Ma per svolgere appieno la sua funzione, il libro abbisogna in primo luogo di persone che amino leggere e che l’ambiente nel quale lo si presenta sia interessato ad accoglierlo. In secondo luogo il libro deve proporsi con un aspetto immediatamente seducente. In sostanza, ambiente, tema trattato, veste esteriore e stile linguistico, determinano il successo del libro e la sua efficacia culturale.
Esaminiamo l’ambiente. Il primo ostacolo alla diffusione del libro, spesso insuperabile, è la mancanza di tempo disponibile da dedicare alla lettura, all’informazione, alla riflessione, a quel godimento estetico che le incombenze della vita contemporanea sembrano negarci. Chi può avere l’interesse e la disponibilità di tempo di sostare anche occasionalmente davanti alla vetrina di una libreria, per acquistare un libro? Chi può avere, la curiosità e il piacere della lettura?

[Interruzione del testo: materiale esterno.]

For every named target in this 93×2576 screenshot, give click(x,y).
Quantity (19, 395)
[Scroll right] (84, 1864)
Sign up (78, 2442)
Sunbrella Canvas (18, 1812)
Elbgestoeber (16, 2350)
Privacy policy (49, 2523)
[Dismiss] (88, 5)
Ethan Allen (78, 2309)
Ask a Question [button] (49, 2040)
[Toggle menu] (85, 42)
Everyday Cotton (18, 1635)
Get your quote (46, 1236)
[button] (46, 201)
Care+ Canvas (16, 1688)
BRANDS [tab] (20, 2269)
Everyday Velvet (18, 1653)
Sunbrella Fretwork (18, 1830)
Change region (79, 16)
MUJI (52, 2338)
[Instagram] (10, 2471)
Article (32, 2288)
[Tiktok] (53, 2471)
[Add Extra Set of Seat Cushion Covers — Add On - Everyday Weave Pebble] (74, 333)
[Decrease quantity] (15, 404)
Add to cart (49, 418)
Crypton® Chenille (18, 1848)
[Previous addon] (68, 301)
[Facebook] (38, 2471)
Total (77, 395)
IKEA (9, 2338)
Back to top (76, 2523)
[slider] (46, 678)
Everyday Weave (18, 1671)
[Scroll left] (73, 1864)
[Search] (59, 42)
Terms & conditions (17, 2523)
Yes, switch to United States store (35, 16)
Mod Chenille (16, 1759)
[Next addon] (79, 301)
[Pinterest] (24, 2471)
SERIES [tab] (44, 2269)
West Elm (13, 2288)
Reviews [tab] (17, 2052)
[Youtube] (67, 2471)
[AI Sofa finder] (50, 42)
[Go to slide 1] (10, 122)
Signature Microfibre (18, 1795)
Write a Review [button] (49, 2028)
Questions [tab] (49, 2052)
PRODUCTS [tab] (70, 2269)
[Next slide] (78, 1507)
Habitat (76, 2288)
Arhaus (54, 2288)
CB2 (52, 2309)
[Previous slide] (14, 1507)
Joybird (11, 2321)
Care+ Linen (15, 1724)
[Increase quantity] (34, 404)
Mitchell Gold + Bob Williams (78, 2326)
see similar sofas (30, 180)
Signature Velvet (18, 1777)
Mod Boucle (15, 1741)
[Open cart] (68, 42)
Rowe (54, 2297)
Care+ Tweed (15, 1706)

L’attuale produzione libraria soddisfa le aspettative della società moderna? Non c’è dubbio che l’interesse per i libri deve essere seminato nella scuola; la scuola deve fare da vivaista, in tutti i campi della cultura; e deve anche esaltare la preminenza del libro sul telefonino. Il telefonino può dare nozioni in pillole, risposte immediate a brevi curiosità, spesso futili; ma non comporta lo sviluppo dell’intelligenza, non marca la memoria, non si presta a quella ginnastica intellettuale che dispone al ragionamento, a costruire una maturità autonoma da pregiudizi. Persino i milioni di foto che si scattano oggi, non hanno un futuro se non si materializzano in un album, cioè in un libro.

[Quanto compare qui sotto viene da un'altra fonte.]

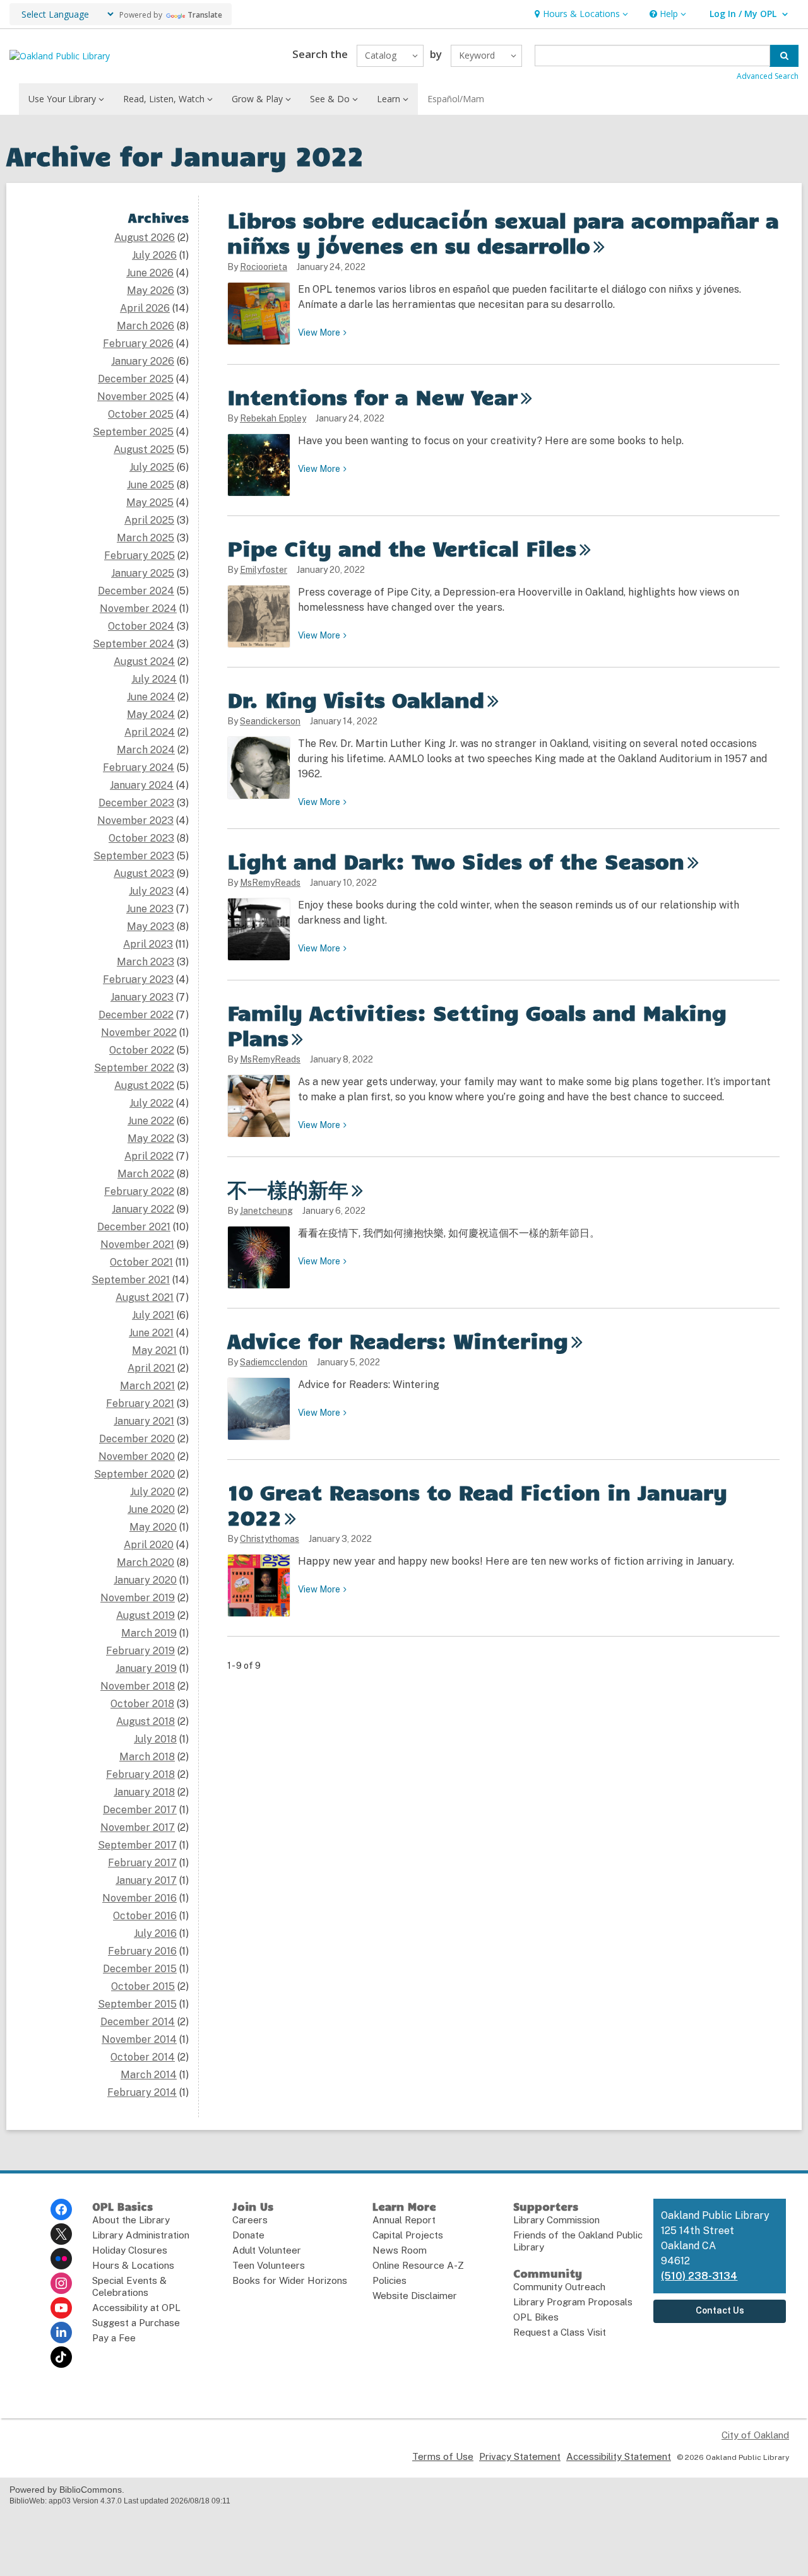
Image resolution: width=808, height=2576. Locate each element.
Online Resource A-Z (418, 2265)
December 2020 (137, 1439)
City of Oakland (755, 2435)
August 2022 (144, 1085)
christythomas (269, 1539)
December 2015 (140, 1969)
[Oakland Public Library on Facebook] (61, 2209)
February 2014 (142, 2092)
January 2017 (146, 1880)
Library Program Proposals (573, 2302)
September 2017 (137, 1845)
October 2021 (141, 1262)
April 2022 (149, 1156)
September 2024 (133, 644)
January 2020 (145, 1580)
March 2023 (145, 962)
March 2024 (146, 750)
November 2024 (138, 609)
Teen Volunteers (268, 2265)
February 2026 (138, 344)
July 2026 (154, 255)
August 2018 (145, 1721)
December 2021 (133, 1227)
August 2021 (145, 1297)
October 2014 (142, 2057)
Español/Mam (455, 99)
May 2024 (151, 714)
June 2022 (151, 1121)
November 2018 (137, 1686)
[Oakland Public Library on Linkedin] (61, 2332)
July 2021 (153, 1315)
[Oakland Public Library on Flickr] (61, 2258)
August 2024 (144, 662)
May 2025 (150, 503)
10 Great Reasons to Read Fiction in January (477, 1504)
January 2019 (146, 1668)
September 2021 (131, 1280)
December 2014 (137, 2022)
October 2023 (141, 838)
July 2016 (155, 1933)
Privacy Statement (520, 2456)
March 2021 (147, 1386)
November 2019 (137, 1598)
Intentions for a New (372, 396)
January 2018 (144, 1792)
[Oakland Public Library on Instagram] (61, 2283)
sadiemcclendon (273, 1362)
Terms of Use (442, 2456)
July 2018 (155, 1739)
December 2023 (136, 803)
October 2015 (143, 1986)
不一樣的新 (287, 1188)
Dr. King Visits (355, 699)
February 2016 (142, 1951)
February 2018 (140, 1774)
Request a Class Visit (559, 2332)
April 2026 (145, 308)
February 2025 (139, 556)
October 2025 (141, 414)
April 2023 (148, 944)
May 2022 (151, 1138)
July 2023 (151, 891)
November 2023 (135, 820)
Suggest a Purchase (136, 2322)
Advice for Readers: (397, 1340)
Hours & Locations (133, 2265)
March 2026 (145, 326)
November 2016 (139, 1898)
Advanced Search (768, 76)
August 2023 (144, 873)
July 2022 (151, 1103)
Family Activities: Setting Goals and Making (477, 1024)
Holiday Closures (129, 2250)
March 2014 (149, 2075)
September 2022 (134, 1068)
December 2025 (136, 379)
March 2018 (147, 1757)
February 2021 (140, 1403)
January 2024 (142, 785)
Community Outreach (559, 2286)
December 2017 (140, 1810)
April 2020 (149, 1545)
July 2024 (154, 679)
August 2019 (145, 1615)
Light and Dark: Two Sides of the (455, 860)
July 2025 (151, 467)
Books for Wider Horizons (289, 2280)
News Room (399, 2250)
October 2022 (141, 1050)
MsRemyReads (270, 883)
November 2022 (139, 1032)
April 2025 (149, 520)
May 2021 (154, 1350)
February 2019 (140, 1651)
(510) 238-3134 (699, 2276)
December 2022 (136, 1015)
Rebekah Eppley (273, 418)
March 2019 (149, 1633)
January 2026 (142, 361)
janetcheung (266, 1211)
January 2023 (142, 997)
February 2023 (138, 979)
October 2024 (141, 626)
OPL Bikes (536, 2317)
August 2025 (144, 450)
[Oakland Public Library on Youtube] (61, 2308)
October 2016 (145, 1916)
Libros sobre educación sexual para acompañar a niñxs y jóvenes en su (503, 232)
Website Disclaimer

Circa il tema trattato, lo scrittore deve porsi sempre il problema del destinatario del suo lavoro, sia esso di narrativa, saggio, poesia o proposta commerciale e a quel destinatario deve adeguare il suo discorso, nello stile come nel contenuto. Certo, le proposte editoriali andrebbero guidate, nella direzione e nei contenuti: compito che spetta all’editore come quello della veste editoriale, cioè della scelta del titolo, dei caratteri tipografici, dell’immagine di copertina: aspetti che sono di non trascurabile importanza per il successo del libro. (Maestro nell’autopromozione è stato Gabriele d’Annunzio che si è affidato ai più grandi pubblicitari dell’epoca). Il titolo deve suggerire in estrema sintesi il mondo del contenuto; il carattere tipografico del titolo deve essere adeguato al suo genere, drammatico, sentimentale,
romantico, storico, scientifico o frivolo. Alcuni editori credono di enfatizzare l’importanza dei loro libri gonfiandone smisuratamente il titolo e l’autore con caratteri cubitali, magari in rilievo. Niente di più cattivo gusto. Poi, caratteri e immagine di copertina devono combinarsi in modo coerente. L’immagine deve poter suggerire il mondo in cui si muovono personaggi ed eventi. In sostanza una copertina valida deve avere la sua forza di seduzione, come un piccolo manifesto pubblicitario, che se non lo si interpreta in meno di tre secondi, fallisce la sua funzione. Sono molti gli editori attenti a questo aspetto ma molti si affidano, oltre che a traduttori un po’ approssimativi, ad agenzie o studi pubblicitari che non cercano prima di capire il testo, non si ispirano al suo contenuto, non hanno il senso della coerenza e fanno come certi scenografi di teatro che nascondono la loro ignoranza dietro le dichiarazioni di rinnovamento, di avanguardia, di sperimentale e sono capaci di distruggere un’opera musicale gettandola volgarmente fuori dal suo tempo.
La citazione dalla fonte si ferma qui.